* [About this task]:
Copy the article on betel nut addiction word for word.

If you thought only the tobacco in chewing pan is addictive, think again. Researchers in Bangalore have found that betel nut (Areca catechu or supari), too, is addictive and long-term users develop a dependency on it.
According to a team of researchers at the National Institute of Mental Health and Neurosciences (Nimhans), the chances of those chewing areca nut — with or without tobacco — developing oral submucous fibrosis (OSF) are much higher than in smokers. OSF is a medical condition that leads to cancers of the oral cavity and throat.
The relative risk of those who use areca nut along with tobacco developing OSF is nearly 400 times more than plain tobacco users, Nimhans psychiatrist Vivek Benegal and his colleagues at the institute’s Deaddiction Centre said in a study reported online in the journal Drug and Alcohol Dependence.
“Traditionally, it is thought that areca nut is not addictive and hence safe to consume. For this reason, even children, for whom other stimulants such as tobacco are taboo, are allowed to use it,” observed Benegal. It is a matter of concern as a significant portion of the younger generation in India consumes areca products, he said.
“Our study shows that it is not just gutka (which contains tobacco along with areca nut and several spices) that is harmful; even plain pan masala is injurious to health as it, too, develops a dependence syndrome on persistent use,” he said.

[Stored items]
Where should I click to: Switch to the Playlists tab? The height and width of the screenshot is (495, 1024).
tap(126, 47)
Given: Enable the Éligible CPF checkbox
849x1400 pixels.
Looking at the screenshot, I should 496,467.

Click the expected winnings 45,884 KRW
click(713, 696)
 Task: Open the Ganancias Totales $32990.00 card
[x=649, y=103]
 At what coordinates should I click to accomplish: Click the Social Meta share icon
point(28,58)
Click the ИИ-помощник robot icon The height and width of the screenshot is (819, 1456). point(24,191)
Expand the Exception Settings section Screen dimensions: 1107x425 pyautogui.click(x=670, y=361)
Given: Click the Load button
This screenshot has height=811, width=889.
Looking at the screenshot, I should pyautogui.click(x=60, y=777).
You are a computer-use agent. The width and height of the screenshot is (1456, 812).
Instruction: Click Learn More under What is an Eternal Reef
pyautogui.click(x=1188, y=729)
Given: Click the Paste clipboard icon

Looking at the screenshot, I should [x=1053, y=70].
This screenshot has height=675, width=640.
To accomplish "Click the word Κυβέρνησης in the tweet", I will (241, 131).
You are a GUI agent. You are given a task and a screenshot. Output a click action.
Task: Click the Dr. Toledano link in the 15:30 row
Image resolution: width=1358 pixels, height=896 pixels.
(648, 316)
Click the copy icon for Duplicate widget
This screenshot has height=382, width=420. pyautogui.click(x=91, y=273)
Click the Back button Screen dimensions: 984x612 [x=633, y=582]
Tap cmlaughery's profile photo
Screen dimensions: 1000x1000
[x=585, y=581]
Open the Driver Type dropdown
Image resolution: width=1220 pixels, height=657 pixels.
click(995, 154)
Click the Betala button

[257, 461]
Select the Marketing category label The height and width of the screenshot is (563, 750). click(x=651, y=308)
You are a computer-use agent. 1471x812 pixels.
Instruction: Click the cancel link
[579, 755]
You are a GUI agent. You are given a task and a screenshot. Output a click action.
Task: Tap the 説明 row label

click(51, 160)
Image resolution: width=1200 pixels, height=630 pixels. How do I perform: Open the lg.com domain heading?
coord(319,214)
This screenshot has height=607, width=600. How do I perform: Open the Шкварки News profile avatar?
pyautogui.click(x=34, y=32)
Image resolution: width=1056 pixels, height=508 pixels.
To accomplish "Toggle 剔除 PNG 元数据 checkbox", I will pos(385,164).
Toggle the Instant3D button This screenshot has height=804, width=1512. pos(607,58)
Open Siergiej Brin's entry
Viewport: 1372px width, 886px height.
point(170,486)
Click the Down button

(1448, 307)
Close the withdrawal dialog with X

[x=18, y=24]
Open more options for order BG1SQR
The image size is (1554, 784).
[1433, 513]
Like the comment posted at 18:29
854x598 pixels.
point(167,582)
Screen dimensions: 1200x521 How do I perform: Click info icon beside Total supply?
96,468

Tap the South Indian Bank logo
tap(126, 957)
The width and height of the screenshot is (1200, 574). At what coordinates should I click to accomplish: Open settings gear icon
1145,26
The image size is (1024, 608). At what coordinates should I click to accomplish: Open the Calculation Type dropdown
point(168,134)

* [Answer space]:
If you thought only the tobacco in chewing pan is addictive, think again. Researchers in Bangalore have found that betel nut (Areca catechu or supari), too, is addictive and long-term users develop a dependency on it.
According to a team of researchers at the National Institute of Mental Health and Neurosciences (Nimhans), the chances of those chewing areca nut — with or without tobacco — developing oral submucous fibrosis (OSF) are much higher than in smokers. OSF is a medical condition that leads to cancers of the oral cavity and throat.
The relative risk of those who use areca nut along with tobacco developing OSF is nearly 400 times more than plain tobacco users, Nimhans psychiatrist Vivek Benegal and his colleagues at the institute’s Deaddiction Centre said in a study reported online in the journal Drug and Alcohol Dependence.
“Traditionally, it is thought that areca nut is not addictive and hence safe to consume. For this reason, even children, for whom other stimulants such as tobacco are taboo, are allowed to use it,” observed Benegal. It is a matter of concern as a significant portion of the younger generation in India consumes areca products, he said.
“Our study shows that it is not just gutka (which contains tobacco along with areca nut and several spices) that is harmful; even plain pan masala is injurious to health as it, too, develops a dependence syndrome on persistent use,” he said.